Sight is one of your most precious senses, especially when it comes to your ability to earn a living. Yet, eye injuries occur all too often in the workplace.

A worker might be using a high speed tool that scatters tiny flying particles, and in the blink of an eye, the particles are in the workers' eye. If the worker notices what happens, these particles can be removed by an ophthalmologist or emergency room doctor. Although the result can still be scarring or cause eye damage, there's an even greater risk of permanent eye damage if the worker doesn't notice the lodged particle.

It might sound obvious, but the first step to protecting your eyes is to make sure that you have routine yearly eye exams. An uncorrected or under corrected vision problem can cause you to have an accident that affects you and/or others. Many workers might feel self-conscious in glasses, but is vanity really worth sacrificing your eyesight?

If you are a candidate, your ophthalmologist might be able to prescribe contact lenses. Either way, the corrective device should be worn as the doctor prescribes it.

In any job location where there might be a hazard to the eye, the worker should utilize personal protective eyewear that is designed for the specific task or hazard involved. This isn't an optional way to protect your eyes; OSHA actually requires everyone on a work site to wear front and side protecting safety glasses when there is a hazard from any flying objects. The reason that OSHA requires everyone on site to wear safety glasses is because other workers might be working with a hazard, even if you aren't.

Protective Eyewear. Your eyewear should fit properly and comfortably to best protect your eyes. They should be snug to maintain a proper position, but not so snug that they interfere with your natural movements. Many protective eyewear devices have adjustable features that can be fitted directly to the unique elements of your face. When fitted properly, dust and chemical splash protecting eyewear will form a protecting seal. Leaving the eyewear loosely hanging on the face will not provide adequate protection. Face shields and welding helmets must also be fitted properly, as they will do little good if they fall off while working.

Workers that must wear corrective glasses should ask for their own prescription safety eyewear. It is possible to wear certain types of personal protective eyewear over your corrective glasses, but it is often bulky, heavy and uncomfortable.

In the Event of an Eye Accident.
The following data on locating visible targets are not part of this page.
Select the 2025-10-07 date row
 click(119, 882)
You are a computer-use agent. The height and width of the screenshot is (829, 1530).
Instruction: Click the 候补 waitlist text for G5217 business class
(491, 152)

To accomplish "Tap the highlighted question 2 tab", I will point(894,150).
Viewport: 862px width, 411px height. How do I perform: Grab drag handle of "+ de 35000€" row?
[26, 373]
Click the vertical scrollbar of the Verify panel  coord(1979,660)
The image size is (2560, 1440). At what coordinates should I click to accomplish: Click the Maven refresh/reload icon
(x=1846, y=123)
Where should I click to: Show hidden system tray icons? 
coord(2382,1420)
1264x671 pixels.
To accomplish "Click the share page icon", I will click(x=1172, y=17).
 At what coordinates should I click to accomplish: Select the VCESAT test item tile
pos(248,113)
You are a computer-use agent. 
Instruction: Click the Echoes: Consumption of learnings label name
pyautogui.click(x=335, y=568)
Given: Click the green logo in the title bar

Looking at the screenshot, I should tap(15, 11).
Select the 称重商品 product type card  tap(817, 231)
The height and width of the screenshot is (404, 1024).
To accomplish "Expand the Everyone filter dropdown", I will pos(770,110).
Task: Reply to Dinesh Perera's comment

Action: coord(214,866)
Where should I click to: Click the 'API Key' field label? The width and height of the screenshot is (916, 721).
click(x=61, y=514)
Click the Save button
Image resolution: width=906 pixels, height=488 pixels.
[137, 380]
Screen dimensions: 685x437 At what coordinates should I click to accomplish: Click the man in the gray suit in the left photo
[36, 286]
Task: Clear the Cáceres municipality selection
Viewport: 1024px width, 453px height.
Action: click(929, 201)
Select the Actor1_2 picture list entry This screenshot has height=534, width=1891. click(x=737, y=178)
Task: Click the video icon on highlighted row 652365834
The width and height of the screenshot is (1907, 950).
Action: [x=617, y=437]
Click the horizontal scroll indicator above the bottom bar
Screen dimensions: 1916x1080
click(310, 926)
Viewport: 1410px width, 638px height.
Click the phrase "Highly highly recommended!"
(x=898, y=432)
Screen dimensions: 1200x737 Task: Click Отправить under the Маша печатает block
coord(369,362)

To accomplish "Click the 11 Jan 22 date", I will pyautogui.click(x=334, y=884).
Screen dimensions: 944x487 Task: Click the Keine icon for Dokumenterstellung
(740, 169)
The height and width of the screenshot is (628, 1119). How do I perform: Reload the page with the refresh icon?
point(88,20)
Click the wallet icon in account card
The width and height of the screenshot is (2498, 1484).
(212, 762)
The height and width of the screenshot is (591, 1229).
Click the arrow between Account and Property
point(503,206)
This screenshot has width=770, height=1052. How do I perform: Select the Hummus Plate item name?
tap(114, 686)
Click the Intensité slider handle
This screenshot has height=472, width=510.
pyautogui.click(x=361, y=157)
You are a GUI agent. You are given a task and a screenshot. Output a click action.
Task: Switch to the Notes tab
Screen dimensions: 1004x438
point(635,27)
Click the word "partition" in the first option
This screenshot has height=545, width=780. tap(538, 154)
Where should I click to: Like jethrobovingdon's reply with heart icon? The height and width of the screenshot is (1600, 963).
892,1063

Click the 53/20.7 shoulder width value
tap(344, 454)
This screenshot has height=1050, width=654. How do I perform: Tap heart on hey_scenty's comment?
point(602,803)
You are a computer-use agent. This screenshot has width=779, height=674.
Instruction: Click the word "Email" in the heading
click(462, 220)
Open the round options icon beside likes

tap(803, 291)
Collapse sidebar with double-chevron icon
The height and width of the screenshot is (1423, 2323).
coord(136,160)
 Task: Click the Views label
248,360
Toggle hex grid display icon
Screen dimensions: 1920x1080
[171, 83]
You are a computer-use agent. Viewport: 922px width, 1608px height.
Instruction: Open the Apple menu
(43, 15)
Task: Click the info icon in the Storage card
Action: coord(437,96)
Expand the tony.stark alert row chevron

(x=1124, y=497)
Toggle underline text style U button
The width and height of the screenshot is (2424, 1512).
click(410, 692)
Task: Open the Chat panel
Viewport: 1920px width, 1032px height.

If an eye injury does occur, the response time can often prevent serious and permanent injury. In order to respond quickly, workers should do the following before an incident occurs:

  • Know safety protocols and first-aid response.
  • Know the location of eyewash stations, operation, and how to quickly get to one.
  • Report any problems with the eyewash station, personal protective equipment, or unaccounted hazards to the site supervisor.

Accidents are inevitably going to occur. However, by supporting and complying with all elements of the eye protection program, you can greatly reduce the risk of injury and lessen the potential for permanent eye damage.